### Actions to take
A - In the sailing blog post, how many feet of chain did they use when they first anchored in Wellfleet's Outer Harbor?
B - Rewrite everything from "We dropped the" down to "throw a ball?)" in the sailing blog post, putting "Dockmaster" in place of "Harbormaster".

### Extract
== == ==

Disco Dancing, Dinghy Drama, and Downward Facing Dog

Well, Well, Wellfleet…

We arrived on Thursday in Wellfleet, MA, on Cape Cod, after an eventful voyage through the Cape Cod Canal from Marion, MA.  The canal offered a good opportunity to start teaching navigation to Bryson.  We allowed the favorable current to sleighride us under bridges and passed a number of barges, which kicked up such a violent wake that you would have thought we were in the middle of the Southern Ocean.  We breathed a sigh of relief when we got through and enjoyed a pretty motorsail (more motor than sail due to the wind direction being right on our nose) all the way to Wellfleet.

We dropped the hook (anchor) in the Outer Harbor using 100 feet of rode (chain) because, on the charts, the Inner Harbor looked tight and shallow.  Chris took the dinghy in to check out the scene in town and came back over an hour later.  The dinghy ride in was really rough.  So rough that he didn’t think the kids would be able to do it.  Well, we didn’t come to Wellfleet to sit all by ourselves out in the middle of nowhere, so we rented a mooring from the Wellfleet Harbormaster and pulled all 100 feet of chain BACK into the boat.  The channel into the Inner Harbor was not as formidable as it seemed on the chart, and we had no trouble securing our mooring, once we found it.  The dinghy ride in was so short we probably could have thrown a ball to the dinghy dock (well, I couldn’t have thrown a ball to it.  Has anyone ever seen me throw a ball?)

== == ==

### Given data
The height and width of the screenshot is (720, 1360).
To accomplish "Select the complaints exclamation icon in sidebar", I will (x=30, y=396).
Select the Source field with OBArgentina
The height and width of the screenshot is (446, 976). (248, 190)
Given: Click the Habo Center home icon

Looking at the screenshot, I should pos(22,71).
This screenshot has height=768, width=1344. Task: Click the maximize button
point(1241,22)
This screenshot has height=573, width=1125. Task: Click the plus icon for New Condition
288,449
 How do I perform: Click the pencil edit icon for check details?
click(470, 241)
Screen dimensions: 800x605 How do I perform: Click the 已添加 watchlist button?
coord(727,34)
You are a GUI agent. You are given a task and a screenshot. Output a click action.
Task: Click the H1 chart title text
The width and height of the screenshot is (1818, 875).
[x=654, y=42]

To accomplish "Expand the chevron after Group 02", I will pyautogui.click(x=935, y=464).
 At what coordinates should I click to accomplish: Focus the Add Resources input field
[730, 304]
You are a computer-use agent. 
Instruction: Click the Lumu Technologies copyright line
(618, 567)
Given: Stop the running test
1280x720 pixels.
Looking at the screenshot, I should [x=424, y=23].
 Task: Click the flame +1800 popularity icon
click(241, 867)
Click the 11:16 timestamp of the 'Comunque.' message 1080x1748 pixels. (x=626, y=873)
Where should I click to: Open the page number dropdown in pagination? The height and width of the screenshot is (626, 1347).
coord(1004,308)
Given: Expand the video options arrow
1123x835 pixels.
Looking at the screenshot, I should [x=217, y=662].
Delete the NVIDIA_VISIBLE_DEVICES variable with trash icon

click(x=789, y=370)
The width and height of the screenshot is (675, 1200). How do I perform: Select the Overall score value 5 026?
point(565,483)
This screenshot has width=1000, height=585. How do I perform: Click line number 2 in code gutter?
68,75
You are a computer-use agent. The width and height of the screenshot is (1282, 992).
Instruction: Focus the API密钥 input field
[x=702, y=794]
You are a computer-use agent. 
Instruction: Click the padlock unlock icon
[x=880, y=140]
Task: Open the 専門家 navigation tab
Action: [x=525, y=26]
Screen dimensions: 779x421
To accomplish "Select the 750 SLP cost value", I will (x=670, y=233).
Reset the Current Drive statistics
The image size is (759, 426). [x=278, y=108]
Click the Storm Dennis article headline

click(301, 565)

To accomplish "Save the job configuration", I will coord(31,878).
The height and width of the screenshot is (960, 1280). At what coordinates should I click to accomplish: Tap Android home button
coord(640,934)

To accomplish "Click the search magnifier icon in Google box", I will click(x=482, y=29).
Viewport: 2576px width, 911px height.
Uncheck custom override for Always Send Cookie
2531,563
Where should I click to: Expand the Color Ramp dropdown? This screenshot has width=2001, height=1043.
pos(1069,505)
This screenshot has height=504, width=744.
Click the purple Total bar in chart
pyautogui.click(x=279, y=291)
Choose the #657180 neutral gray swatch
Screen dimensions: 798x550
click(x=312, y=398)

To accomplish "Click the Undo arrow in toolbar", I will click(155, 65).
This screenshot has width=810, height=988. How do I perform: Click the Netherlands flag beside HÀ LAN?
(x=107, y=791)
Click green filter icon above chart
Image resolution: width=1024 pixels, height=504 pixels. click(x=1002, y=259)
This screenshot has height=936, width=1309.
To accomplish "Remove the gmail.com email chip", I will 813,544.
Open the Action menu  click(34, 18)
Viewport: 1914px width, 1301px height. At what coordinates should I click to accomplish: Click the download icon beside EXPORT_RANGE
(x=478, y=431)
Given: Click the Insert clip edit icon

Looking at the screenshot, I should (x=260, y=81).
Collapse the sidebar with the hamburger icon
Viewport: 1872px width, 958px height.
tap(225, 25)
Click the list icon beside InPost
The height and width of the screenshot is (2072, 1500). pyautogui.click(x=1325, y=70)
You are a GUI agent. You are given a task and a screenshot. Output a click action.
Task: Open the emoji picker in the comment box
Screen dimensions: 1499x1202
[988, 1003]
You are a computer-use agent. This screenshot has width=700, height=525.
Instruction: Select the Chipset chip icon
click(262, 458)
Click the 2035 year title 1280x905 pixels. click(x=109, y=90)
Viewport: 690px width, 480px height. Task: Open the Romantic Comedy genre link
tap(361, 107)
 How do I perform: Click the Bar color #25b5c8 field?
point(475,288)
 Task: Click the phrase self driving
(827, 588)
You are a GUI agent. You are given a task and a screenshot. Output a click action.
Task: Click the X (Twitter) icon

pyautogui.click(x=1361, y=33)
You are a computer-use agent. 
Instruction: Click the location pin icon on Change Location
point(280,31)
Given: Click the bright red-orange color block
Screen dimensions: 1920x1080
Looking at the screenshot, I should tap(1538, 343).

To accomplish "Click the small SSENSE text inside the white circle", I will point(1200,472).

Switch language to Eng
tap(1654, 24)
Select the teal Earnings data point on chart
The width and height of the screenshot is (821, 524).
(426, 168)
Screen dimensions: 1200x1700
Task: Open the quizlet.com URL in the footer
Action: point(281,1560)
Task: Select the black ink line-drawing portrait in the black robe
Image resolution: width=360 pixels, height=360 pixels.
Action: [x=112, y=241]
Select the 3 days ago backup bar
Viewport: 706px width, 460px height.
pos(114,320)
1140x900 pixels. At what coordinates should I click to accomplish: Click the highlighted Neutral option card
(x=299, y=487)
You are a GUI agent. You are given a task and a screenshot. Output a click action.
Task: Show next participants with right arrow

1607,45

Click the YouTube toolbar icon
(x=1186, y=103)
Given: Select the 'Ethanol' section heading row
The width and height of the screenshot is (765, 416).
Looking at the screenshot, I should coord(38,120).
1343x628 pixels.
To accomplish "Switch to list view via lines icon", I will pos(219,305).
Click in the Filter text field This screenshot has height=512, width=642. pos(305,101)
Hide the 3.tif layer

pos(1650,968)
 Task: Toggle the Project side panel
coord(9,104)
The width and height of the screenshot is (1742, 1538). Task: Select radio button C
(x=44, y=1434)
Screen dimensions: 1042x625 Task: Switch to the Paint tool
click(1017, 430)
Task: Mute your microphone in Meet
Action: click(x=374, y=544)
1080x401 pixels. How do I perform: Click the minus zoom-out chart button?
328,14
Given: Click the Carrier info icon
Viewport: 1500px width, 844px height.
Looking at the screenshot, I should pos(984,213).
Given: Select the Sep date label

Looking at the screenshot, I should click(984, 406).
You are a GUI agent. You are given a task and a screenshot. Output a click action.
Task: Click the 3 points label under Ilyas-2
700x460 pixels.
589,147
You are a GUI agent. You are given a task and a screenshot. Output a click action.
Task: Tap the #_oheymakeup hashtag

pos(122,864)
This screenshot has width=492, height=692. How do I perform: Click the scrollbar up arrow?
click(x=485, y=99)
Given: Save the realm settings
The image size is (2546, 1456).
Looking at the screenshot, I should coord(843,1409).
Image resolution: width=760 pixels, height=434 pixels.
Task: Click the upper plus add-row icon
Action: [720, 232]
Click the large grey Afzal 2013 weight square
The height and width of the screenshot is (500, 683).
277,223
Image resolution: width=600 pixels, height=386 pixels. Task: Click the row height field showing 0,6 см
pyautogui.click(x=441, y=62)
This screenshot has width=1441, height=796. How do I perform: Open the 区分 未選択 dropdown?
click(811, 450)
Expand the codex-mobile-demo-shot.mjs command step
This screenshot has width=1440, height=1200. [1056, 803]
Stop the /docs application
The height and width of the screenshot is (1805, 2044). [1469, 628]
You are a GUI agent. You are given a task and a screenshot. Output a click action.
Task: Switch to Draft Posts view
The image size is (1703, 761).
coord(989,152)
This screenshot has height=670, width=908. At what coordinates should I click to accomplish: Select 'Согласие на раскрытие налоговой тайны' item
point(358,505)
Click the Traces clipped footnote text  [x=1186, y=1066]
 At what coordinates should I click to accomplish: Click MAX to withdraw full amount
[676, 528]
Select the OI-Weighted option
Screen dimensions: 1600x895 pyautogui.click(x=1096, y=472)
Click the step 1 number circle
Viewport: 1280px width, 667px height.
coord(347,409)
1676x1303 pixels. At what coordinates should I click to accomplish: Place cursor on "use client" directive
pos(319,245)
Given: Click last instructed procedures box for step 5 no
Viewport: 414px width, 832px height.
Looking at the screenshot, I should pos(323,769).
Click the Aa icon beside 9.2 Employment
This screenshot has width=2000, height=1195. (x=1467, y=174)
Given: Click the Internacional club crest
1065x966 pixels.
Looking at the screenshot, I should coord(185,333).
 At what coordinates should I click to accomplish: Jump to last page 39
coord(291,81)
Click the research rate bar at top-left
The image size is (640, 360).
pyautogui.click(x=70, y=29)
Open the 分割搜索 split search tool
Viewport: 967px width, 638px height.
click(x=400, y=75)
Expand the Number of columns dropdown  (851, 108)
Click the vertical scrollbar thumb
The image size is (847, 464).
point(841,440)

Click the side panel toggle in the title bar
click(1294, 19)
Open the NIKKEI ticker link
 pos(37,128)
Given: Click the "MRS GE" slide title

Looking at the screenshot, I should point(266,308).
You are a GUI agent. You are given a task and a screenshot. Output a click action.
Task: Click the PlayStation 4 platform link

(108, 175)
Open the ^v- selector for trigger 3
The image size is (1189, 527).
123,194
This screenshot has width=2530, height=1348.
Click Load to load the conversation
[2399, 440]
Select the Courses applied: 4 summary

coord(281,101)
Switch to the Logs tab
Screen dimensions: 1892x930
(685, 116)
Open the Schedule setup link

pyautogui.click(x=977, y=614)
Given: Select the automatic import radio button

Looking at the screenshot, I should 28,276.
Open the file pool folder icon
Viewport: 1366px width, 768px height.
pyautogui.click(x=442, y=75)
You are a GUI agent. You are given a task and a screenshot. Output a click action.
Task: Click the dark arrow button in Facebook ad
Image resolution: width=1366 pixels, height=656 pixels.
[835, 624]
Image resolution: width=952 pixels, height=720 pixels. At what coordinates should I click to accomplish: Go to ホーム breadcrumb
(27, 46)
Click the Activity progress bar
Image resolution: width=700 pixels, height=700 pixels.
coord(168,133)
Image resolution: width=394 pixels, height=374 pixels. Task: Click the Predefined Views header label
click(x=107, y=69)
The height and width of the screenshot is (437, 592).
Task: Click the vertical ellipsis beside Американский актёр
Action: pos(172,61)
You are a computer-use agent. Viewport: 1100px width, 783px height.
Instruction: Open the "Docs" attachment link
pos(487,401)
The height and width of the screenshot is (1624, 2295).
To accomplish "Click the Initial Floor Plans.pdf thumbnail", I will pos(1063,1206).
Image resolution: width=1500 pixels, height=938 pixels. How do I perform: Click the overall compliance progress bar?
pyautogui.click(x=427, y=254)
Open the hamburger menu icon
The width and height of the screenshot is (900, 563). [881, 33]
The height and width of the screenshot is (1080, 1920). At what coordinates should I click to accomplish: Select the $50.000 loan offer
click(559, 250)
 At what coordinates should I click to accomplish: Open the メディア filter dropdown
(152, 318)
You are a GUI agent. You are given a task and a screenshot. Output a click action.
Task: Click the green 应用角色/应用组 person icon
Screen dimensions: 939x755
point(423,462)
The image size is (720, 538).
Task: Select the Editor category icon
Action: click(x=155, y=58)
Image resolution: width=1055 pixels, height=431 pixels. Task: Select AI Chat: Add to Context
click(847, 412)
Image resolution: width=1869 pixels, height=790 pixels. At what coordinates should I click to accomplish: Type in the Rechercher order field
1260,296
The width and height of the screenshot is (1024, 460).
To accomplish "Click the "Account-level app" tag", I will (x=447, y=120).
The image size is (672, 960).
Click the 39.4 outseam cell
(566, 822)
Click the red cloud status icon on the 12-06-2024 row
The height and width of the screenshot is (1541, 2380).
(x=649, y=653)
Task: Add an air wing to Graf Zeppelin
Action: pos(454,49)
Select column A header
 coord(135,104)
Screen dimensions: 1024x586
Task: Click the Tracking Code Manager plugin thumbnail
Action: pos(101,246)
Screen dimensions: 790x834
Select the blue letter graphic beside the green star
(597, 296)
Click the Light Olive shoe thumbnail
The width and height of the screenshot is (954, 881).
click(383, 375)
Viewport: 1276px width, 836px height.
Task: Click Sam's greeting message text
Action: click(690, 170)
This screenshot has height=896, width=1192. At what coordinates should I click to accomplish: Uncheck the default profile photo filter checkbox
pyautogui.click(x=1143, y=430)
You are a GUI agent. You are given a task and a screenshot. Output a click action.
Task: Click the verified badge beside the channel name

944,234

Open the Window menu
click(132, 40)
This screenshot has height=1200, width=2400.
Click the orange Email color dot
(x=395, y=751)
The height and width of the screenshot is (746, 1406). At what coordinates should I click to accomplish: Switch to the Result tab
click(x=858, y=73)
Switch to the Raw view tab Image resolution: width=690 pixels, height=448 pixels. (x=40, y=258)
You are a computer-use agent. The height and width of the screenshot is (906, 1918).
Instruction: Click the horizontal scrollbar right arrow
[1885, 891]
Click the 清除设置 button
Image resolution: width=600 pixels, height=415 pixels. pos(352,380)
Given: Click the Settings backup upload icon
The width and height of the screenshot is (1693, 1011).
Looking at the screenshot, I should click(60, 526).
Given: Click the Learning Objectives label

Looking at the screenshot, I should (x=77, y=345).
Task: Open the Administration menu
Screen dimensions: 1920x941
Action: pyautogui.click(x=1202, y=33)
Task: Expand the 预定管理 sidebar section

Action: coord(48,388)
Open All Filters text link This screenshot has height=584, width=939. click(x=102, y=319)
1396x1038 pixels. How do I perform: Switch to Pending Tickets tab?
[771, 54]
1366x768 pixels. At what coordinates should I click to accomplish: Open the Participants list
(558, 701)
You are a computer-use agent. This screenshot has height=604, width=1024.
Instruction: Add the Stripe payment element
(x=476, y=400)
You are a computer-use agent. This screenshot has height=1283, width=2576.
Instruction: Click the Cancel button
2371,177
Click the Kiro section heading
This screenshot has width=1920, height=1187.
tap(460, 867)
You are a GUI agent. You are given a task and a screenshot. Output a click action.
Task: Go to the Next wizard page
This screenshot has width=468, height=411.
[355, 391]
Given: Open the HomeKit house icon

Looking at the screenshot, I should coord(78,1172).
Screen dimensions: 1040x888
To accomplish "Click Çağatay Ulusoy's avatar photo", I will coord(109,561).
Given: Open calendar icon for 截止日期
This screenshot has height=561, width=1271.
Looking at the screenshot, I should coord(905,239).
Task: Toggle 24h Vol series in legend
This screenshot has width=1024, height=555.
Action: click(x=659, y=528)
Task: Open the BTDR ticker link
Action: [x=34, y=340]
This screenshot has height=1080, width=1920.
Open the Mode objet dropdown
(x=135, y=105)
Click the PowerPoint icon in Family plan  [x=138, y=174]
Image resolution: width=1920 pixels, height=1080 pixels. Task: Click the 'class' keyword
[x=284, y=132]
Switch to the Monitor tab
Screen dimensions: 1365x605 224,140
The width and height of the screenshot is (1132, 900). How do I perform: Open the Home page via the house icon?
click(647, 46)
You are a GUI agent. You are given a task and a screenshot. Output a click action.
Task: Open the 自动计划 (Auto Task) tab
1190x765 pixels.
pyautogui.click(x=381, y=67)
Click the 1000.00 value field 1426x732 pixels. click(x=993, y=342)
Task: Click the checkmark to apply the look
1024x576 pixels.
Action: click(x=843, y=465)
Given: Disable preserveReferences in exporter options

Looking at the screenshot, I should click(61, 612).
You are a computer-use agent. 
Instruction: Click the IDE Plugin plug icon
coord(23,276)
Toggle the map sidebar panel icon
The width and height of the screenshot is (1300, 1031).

== == ==

### Solutions
A - 100 feet

B -
We dropped the hook (anchor) in the Outer Harbor using 100 feet of rode (chain) because, on the charts, the Inner Harbor looked tight and shallow.  Chris took the dinghy in to check out the scene in town and came back over an hour later.  The dinghy ride in was really rough.  So rough that he didn’t think the kids would be able to do it.  Well, we didn’t come to Wellfleet to sit all by ourselves out in the middle of nowhere, so we rented a mooring from the Wellfleet Dockmaster and pulled all 100 feet of chain BACK into the boat.  The channel into the Inner Harbor was not as formidable as it seemed on the chart, and we had no trouble securing our mooring, once we found it.  The dinghy ride in was so short we probably could have thrown a ball to the dinghy dock (well, I couldn’t have thrown a ball to it.  Has anyone ever seen me throw a ball?)